[WHAT NEEDS TO BE DONE] Copy exactly and only the lines running from the one that contains "Task: Click the Bored Ape Yacht Club title" to the final line of the data below, without the pictures.

···

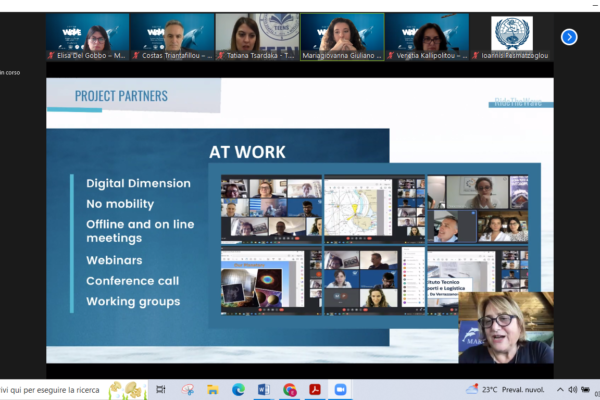The image size is (600, 400).
Task: Click the next participants arrow button
Action: tap(569, 37)
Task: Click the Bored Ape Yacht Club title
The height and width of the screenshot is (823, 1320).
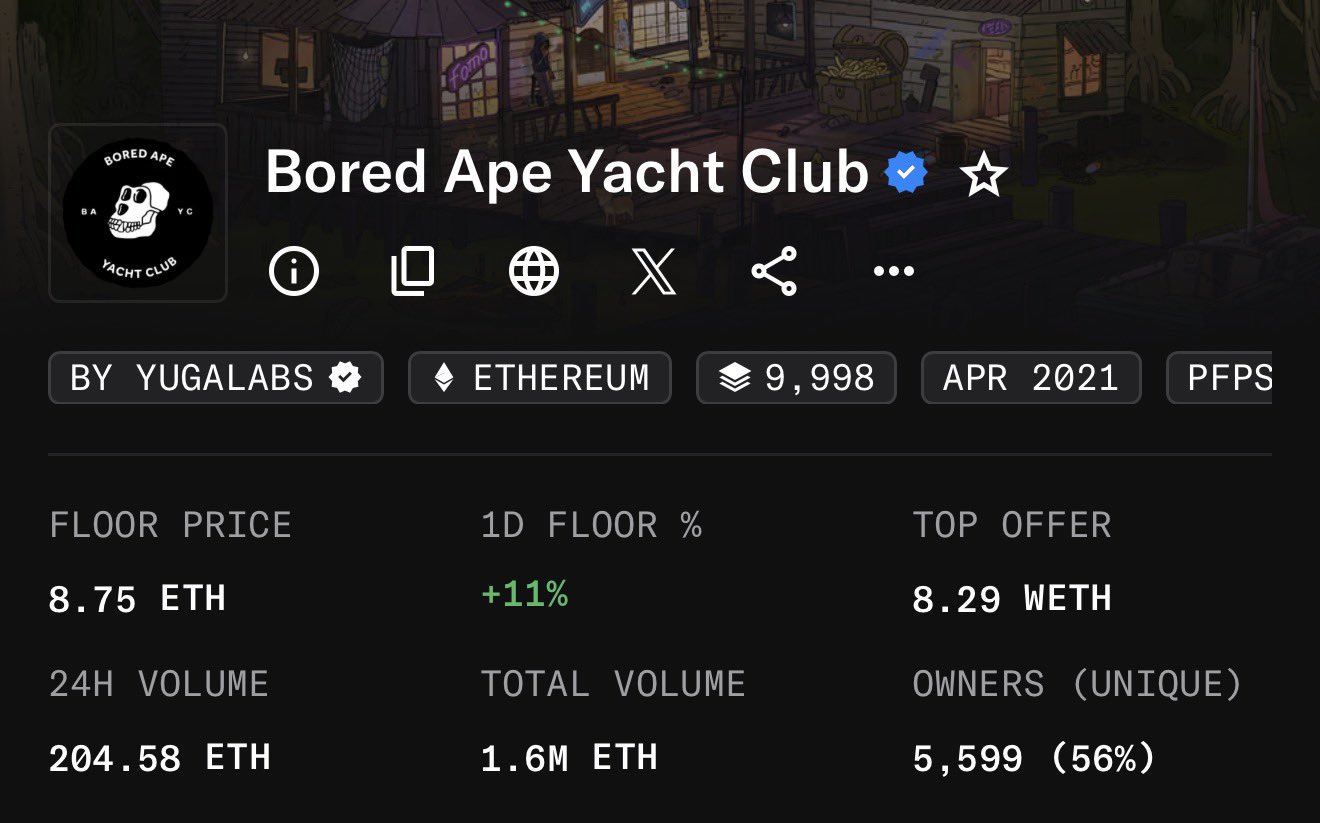Action: click(x=566, y=173)
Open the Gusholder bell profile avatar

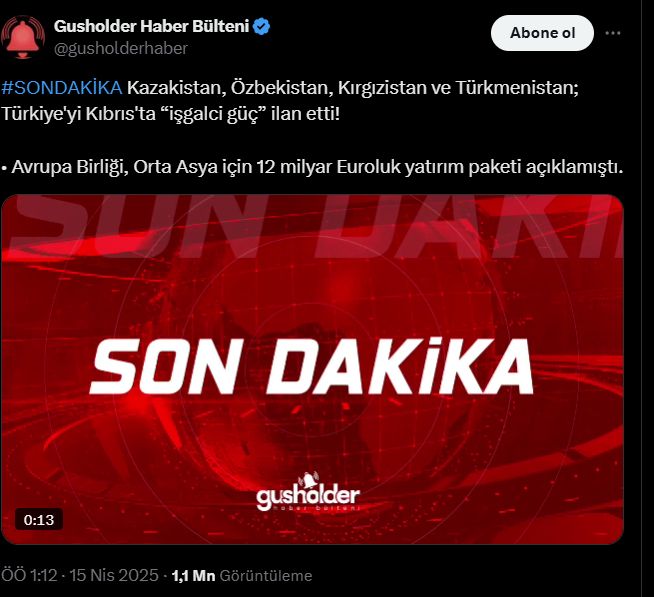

···

[RESPONSE]
Task: Click the Bored Ape Yacht Club title
The height and width of the screenshot is (823, 1320).
Action: click(x=566, y=173)
Open the Gusholder bell profile avatar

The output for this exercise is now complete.